Donald Trump es el 47° presidente de Estados Unidos, reiterando el ofrecimiento de deportaciones masivas, negacionismo climático, la compra de Groenlandia y control del Canal de Panamá, con lo que pretende retomar su rol de potencia hegemónica.
La política exterior estadounidense mantiene la continuidad, sean demócratas o republicanos, quienes lleguen a la presidencia. Los actos previos de Joe Biden se inscriben en ella. La tregua, precaria, entre el Israel de Netanyahu y Hamas por Palestina, expresa el fracaso frente a los propósitos de eliminar a los palestinos y a Hamas de la Franja de Gaza pese al asesinato de cerca de 50 mil personas y la destrucción de la infraestructura civil, hospitales, escuelas y viviendas. Las llamadas “democracias” se mantuvieron impávidas frente al evidente genocidio, en una guerra desigual.

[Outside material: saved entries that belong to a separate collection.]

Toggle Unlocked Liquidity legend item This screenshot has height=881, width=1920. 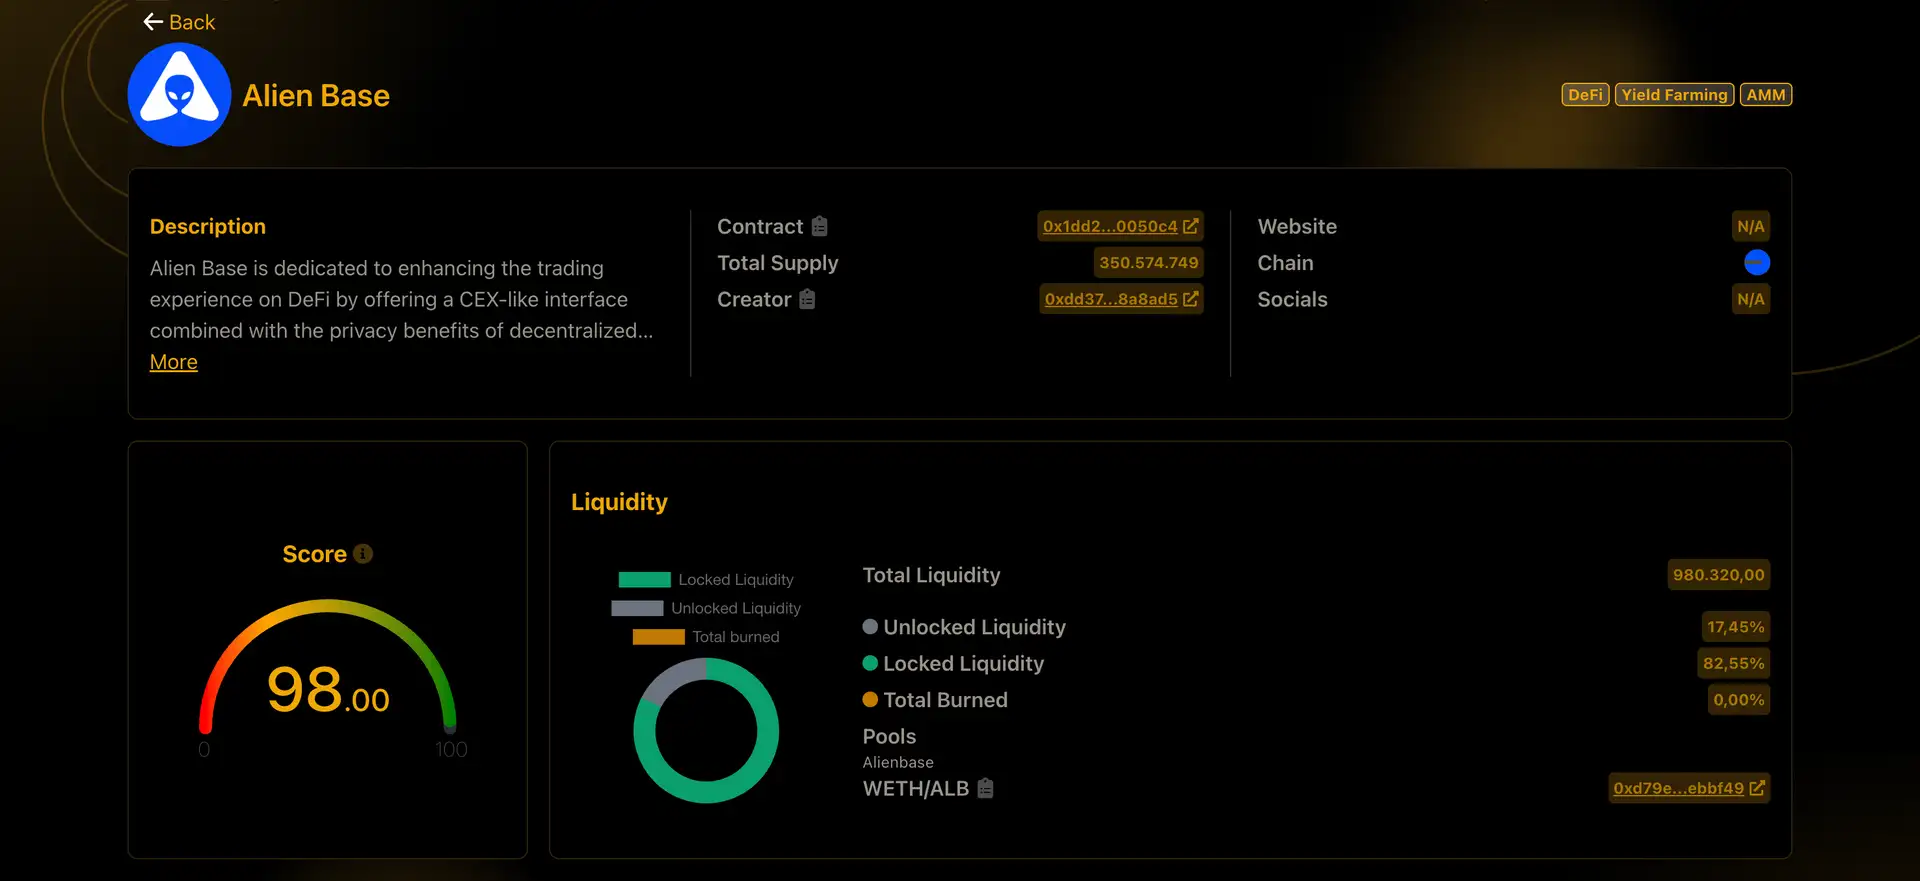pyautogui.click(x=706, y=608)
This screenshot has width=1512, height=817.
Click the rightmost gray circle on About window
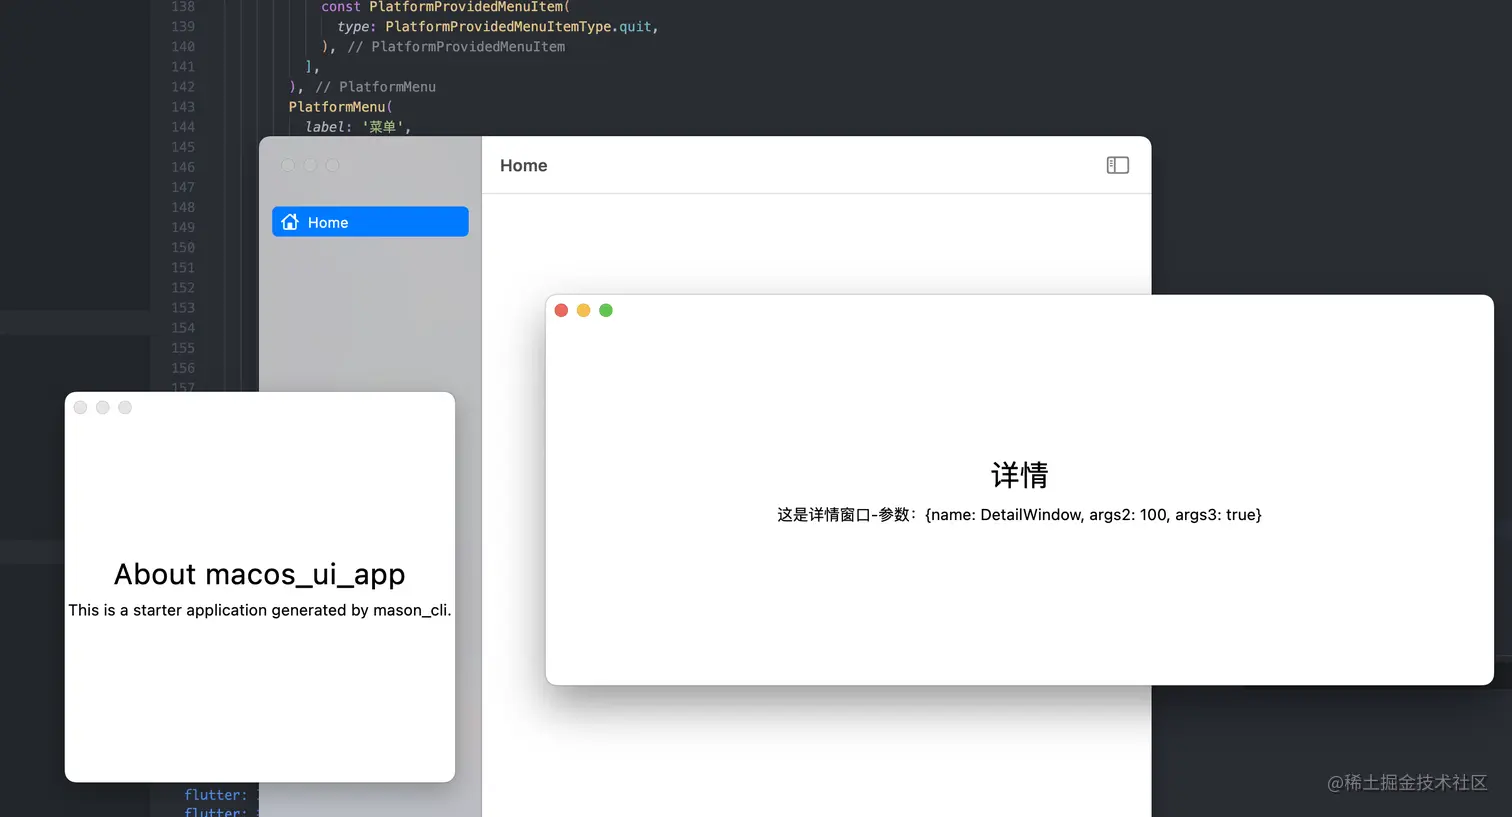pos(125,407)
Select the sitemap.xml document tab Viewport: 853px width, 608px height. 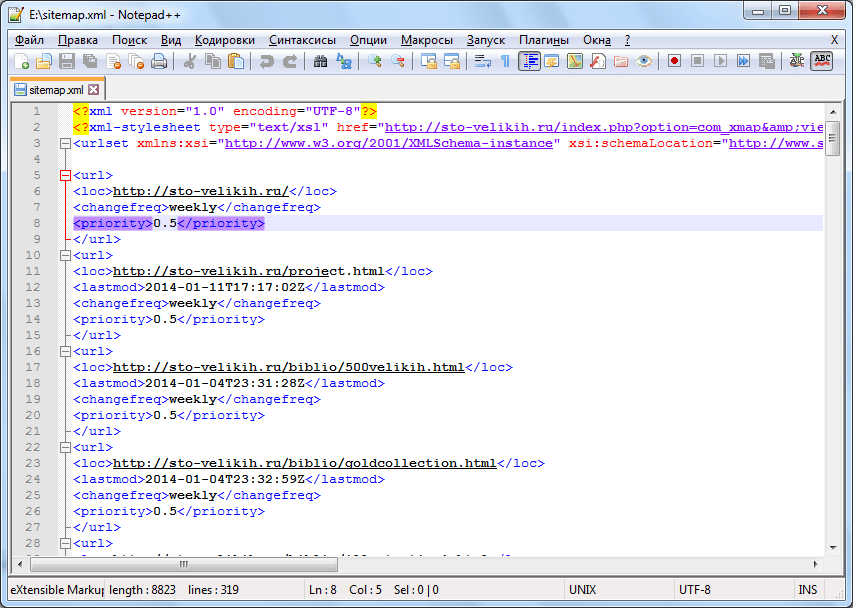pyautogui.click(x=55, y=89)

Asimismo, el 14 de enero el gobierno saliente de Biden excluyó a Cuba de su lista de países patrocinadores del terrorismo en la que estaba sin prueba alguna, aunque se mantienen el embargo y bloqueo económicos. Esta medida solo busca no aislarse de potencias emergentes como los BRICS y América Latina.
Trump planteó poner fin a la guerra en Ucrania, a fin de no terminar como perdedor frente al avance político y económico evidente de otras potencias. EE.UU. es un imperio en decadencia y eso lo vuelve peligroso para el mundo, sobre todo si “reclamará su lugar como el país más poderoso y respetado de la Tierra”, según Trump.
Ha llegado a la presidencia estadounidense la antipolítica, la prepotencia y la antidemocracia. Es más, ha llegado a gobernar una sociedad y Estado en deterioro pretendiendo ignorar que el mundo avanza rápidamente a la multipolaridad.